The time is hard to pinpoint until the reader reaches the last part when Bhagat Singh Shaheed is mentioned before he’s hanged by the British. The reader can then travel back and make a guess. The British have taken the Punjab, subdued resistance, dug canals, shifted population and allotted land to those who supported them, and established bureaucracy. The protagonists draw a lineage from the great Ahmed Khan Kharral who valiantly stood up to the British and though the tide of rising imperialism washed over the warrior, his killing Lord Burkley became a source of pride for many Indians. The family has lived in the bar region for many generations.
It is a tragedy if the reader feels that the writer could not hold the novel’s centre or visualise its arc. Both feelings seem to mark the novel. The novel that started with life and the tensions that come with it ends up following characters aimlessly with a tendency for the melodramatic. The novel opens with an old man returning home with a young girl (cheaply purchased from some destitute family) as a future wife for his eldest son, Sharmaan whose younger brother Matheela ends up marrying his wife, Khattun (from Khatoon) when one morning he’s found dead in his sleep. Whether her first marriage remains unconsummated or she could not conceive, Khattun ends up having five sons and five daughter with Matheela. In a remarkable second chapter, Lodhi travels back in time and we learn of the short lived romance between Sharmaan and a childless married woman. As she disappears, Sharmaan is accused and destroyed in the process.
It takes the reader a while but the realisation sinks in that the author has no clue what the novel is trying to achieve. The chapters relate to the lives of a select few children and grandchildren. One of the sisters ends up selling her two daughters to a woman who lives in Lahore and runs a brothel. She is the daughter of the woman who had disappeared right under Sharmaan’s nose. It turns out a British bureaucrat had kidnapped her and turned her into a prostitute with the connivance of a native informant.
When one of the sons, Mahatam (play on mahatama?) leaves the insularity of his native village, he ends up in the service of a native police officer, who arranges a night of debauchery, it seems, only for Mahatam to recognise his own nieces. The rest of the novel is full of similar absurdities killing much of the nuance that could have saved the novel. Lodhi forcefully tries to impose a plot where not much is left to imagination.
The novel starts out with an interesting feminist note with the acquisition of a child bride without descending to dehumanising people. It tries to expose an aspect of our rural culture in a given time and space coloured by extreme poverty and patriarchal traditions. It also shows, as the lens moves onto an expanded territory, that far worse attitude towards women prevails among the ruling and educated classes. The author makes a connection that the behaviour of the ruling elite is far more damaging to the overall health of the society.
The novel suffers from a lack of focus -- slipping from feminist to a novel about transition to life under British rule to a general suffering of people. Mahatam emerges as the main character for the second half of the novel. Her lack of focus becomes obvious even when she is handling him. We are not sure what is driving him restless. Is it unrequited love? The search for his nieces? Genetic disorder? The political unrest? Awareness of his cultural roots?
The author tries to compensate too many elements without providing Mahatam any clear moral vision. Lodhi distributes the metaphor of jand da angyar too freely to her characters. The process is inorganic and it dies a death akin to Mahatam’s as a crowd which had come to watch a Ram Leela celebration smothers him in their panicky retreat. But in the process one of his nieces whom he had earlier rescued is crushed too.
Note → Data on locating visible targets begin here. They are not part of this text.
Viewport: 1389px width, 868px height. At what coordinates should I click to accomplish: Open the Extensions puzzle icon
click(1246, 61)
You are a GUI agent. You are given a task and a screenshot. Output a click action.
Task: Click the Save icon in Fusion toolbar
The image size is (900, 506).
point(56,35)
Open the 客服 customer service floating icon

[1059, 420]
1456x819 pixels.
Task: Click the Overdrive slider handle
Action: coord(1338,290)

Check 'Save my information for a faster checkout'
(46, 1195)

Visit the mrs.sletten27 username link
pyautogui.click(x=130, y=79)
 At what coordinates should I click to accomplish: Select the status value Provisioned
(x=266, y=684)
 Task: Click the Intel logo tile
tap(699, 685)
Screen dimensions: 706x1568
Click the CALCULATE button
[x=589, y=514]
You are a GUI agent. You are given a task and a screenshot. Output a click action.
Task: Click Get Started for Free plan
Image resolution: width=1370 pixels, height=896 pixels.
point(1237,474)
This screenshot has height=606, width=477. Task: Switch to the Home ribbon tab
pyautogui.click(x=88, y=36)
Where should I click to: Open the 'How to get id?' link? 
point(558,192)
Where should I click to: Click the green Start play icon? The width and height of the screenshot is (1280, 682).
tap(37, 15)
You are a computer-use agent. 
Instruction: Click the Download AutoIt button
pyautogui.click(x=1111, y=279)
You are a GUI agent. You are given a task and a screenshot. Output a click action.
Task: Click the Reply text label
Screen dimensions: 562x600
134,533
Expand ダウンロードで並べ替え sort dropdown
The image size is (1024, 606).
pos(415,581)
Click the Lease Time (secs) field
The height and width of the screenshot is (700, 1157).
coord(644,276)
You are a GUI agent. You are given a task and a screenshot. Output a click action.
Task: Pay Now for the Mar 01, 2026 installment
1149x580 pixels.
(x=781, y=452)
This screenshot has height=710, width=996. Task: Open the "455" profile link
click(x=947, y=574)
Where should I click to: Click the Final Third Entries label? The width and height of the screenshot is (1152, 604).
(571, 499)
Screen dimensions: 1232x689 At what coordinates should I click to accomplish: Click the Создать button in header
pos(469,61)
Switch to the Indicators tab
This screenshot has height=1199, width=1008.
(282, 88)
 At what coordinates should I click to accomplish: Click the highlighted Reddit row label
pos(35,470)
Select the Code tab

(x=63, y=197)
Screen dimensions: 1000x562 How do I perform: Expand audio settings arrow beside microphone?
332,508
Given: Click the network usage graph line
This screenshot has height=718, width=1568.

This is sloppy since this niece is the only female character with any sense of agency, and her careless death can symbolise the death of all female characters.
And it is all the more tragic since the author lured them to the festival for no logical compulsion. Both the uncle and the niece know that prolonging their stay in Lahore can land Mahatam in jail as his photo is splashed all over the city. To not allow characters that basic intelligence at a crucial point is a disservice. It is not the police that kill or capture him, but the unruly mob.
The novel that started on a compassionate note about the dispossessed ends up turning them into one monolithic, faceless demon. That’s a silly note to end the novel on.